Dr. Rina menyayangkan rumah sakit yang justru kurang responsif jika ada kunjungan-kunjungan seperti itu. "Pihak rumah sakit umumnya sangat antusias jika ada pihak yang datang untuk akreditasi, tapi giliran pemantauan khusus perawatan di rumah sakit, mereka kurang tanggap," ucapnya. Yang harus diingat juga, tambahnya, sebelum dirujuk ke rumah sakit yang dapat menangani kasus kematian bayi, jangan lupa dilakukan inkubasi terlebih dahulu untuk menghindari bertambah buruknya keadaan bayi. "Jangan pindahkan atau rujuk bayi sebelum keadaannya stabil", tegasnya.
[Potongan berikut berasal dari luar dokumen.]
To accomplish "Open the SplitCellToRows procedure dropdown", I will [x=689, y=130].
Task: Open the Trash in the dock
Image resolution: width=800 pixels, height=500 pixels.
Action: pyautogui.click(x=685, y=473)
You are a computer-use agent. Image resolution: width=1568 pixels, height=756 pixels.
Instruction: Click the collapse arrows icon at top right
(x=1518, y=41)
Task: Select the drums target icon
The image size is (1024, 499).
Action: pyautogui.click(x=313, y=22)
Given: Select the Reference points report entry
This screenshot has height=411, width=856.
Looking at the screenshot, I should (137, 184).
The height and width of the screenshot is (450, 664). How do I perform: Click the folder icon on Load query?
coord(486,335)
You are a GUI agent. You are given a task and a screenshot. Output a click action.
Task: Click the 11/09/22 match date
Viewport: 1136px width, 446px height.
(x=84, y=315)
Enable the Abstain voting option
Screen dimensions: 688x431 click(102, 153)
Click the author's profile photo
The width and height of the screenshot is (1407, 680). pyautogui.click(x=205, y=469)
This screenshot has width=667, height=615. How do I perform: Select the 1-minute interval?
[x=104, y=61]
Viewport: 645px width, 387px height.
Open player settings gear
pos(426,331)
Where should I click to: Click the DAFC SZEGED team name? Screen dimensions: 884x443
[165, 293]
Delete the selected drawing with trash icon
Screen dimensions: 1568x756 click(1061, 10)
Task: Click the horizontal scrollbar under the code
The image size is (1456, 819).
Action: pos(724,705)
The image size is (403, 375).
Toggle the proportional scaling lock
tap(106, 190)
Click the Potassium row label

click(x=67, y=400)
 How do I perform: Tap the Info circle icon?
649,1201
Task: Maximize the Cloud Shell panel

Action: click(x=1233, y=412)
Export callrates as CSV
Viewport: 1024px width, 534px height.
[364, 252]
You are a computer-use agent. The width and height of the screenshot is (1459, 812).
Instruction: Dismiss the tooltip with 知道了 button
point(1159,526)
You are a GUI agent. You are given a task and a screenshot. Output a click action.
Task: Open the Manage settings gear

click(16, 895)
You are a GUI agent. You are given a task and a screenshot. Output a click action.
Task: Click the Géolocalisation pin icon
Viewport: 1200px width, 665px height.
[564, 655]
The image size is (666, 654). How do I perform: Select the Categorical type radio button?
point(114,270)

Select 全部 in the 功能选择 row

Selain itu bayi juga harus dikondisikan mulai dari tekanan darahnya, oksigen, suhu, dan emosinya. Ruangan tempat melahirkan sebisa mungkin juga harus berdekatan jaraknya dengan ruang perawatan (inkubasi) bayi sehingga penanganan dapat dilakukan secepat mungkin. Masalah sumber daya manusia (kompetensi dokter) memang sangat urgen dalam hal ini, namun yang tak kalah pentingnya adalah peralatan medik dan sarana penunjang lainnya yang harus diperhatikan pemerintah. "Bagaimana bisa mempertahankan hidup bayi, jika peralatannya pun tidak tersedia di beberapa rumah sakit", ujar Dr. Rina. Selain itu, masalah administrasi juga masih sulit hingga saat ini. Sebaiknya pemerintah mulai membenahi sistem dan manajemen pelayanan yang lebih baik di rumah sakit, terutama untuk mereka dari kalangan ekonomi menengah ke bawah. "Sebenarnya jika kita mau mencari siapa yang salah dan harus bertanggung jawab dalam hal ini, kita tidak bisa saling menyalahkan, semua pihak sudah menjalankan tugasnya masing-masing, hanya saja perlu diintrospeksi dan ditingkatkan lagi", tutur dokter yang tergabung dalam divisi neonatology, departemenkesehatan anak RSCM tersebut. "Sebaiknya pemda lebih memperhatikan target MDG lagi, jangan hanya disibukkan program pemekaran saja. Depkes juga sudah banyak memberikan bantuan pelatihan dan fasilitas, namun alangkah lebih baiknya jika melakukan pemantauan rutin bersama-sama IDAI untuk mengetahui keefektifan dari pelatihan tersebut," sarannya.